- _What to produce_
Write out every record in full, keeping each character exactly as it is.

= Beginning of Section =

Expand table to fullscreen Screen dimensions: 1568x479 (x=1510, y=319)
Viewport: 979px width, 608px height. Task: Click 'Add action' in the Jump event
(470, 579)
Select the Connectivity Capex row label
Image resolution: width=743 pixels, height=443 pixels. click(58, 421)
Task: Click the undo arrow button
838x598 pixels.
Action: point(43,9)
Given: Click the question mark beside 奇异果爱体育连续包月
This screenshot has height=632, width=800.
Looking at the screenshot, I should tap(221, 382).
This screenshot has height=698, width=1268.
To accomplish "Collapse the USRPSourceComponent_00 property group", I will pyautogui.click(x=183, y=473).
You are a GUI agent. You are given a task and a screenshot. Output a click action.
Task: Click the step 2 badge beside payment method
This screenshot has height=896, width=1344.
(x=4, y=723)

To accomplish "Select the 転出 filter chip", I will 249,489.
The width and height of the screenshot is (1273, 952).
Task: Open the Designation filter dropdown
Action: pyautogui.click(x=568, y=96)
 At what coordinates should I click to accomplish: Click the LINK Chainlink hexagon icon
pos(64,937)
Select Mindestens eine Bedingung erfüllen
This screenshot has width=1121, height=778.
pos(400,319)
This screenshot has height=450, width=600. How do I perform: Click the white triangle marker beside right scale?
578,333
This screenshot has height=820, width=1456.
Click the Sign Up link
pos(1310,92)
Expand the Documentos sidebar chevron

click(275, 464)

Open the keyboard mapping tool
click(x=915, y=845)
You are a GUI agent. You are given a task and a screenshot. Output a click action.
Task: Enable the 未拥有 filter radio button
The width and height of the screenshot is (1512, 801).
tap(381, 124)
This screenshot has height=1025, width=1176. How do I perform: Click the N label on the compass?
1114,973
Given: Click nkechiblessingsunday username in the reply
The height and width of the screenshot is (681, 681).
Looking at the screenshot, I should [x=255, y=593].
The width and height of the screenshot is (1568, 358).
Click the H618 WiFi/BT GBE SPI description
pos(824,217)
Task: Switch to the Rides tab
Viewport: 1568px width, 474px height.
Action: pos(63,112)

= End of Section =

- _Response_
Expand table to fullscreen Screen dimensions: 1568x479 (x=1510, y=319)
Viewport: 979px width, 608px height. Task: Click 'Add action' in the Jump event
(470, 579)
Select the Connectivity Capex row label
Image resolution: width=743 pixels, height=443 pixels. click(58, 421)
Task: Click the undo arrow button
838x598 pixels.
Action: point(43,9)
Given: Click the question mark beside 奇异果爱体育连续包月
This screenshot has height=632, width=800.
Looking at the screenshot, I should tap(221, 382).
This screenshot has height=698, width=1268.
To accomplish "Collapse the USRPSourceComponent_00 property group", I will pyautogui.click(x=183, y=473).
You are a GUI agent. You are given a task and a screenshot. Output a click action.
Task: Click the step 2 badge beside payment method
This screenshot has height=896, width=1344.
(x=4, y=723)

To accomplish "Select the 転出 filter chip", I will 249,489.
The width and height of the screenshot is (1273, 952).
Task: Open the Designation filter dropdown
Action: pyautogui.click(x=568, y=96)
 At what coordinates should I click to accomplish: Click the LINK Chainlink hexagon icon
pos(64,937)
Select Mindestens eine Bedingung erfüllen
This screenshot has width=1121, height=778.
pos(400,319)
This screenshot has height=450, width=600. How do I perform: Click the white triangle marker beside right scale?
578,333
This screenshot has height=820, width=1456.
Click the Sign Up link
pos(1310,92)
Expand the Documentos sidebar chevron

click(275, 464)

Open the keyboard mapping tool
click(x=915, y=845)
You are a GUI agent. You are given a task and a screenshot. Output a click action.
Task: Enable the 未拥有 filter radio button
The width and height of the screenshot is (1512, 801).
tap(381, 124)
This screenshot has height=1025, width=1176. How do I perform: Click the N label on the compass?
1114,973
Given: Click nkechiblessingsunday username in the reply
The height and width of the screenshot is (681, 681).
Looking at the screenshot, I should [x=255, y=593].
The width and height of the screenshot is (1568, 358).
Click the H618 WiFi/BT GBE SPI description
pos(824,217)
Task: Switch to the Rides tab
Viewport: 1568px width, 474px height.
Action: pos(63,112)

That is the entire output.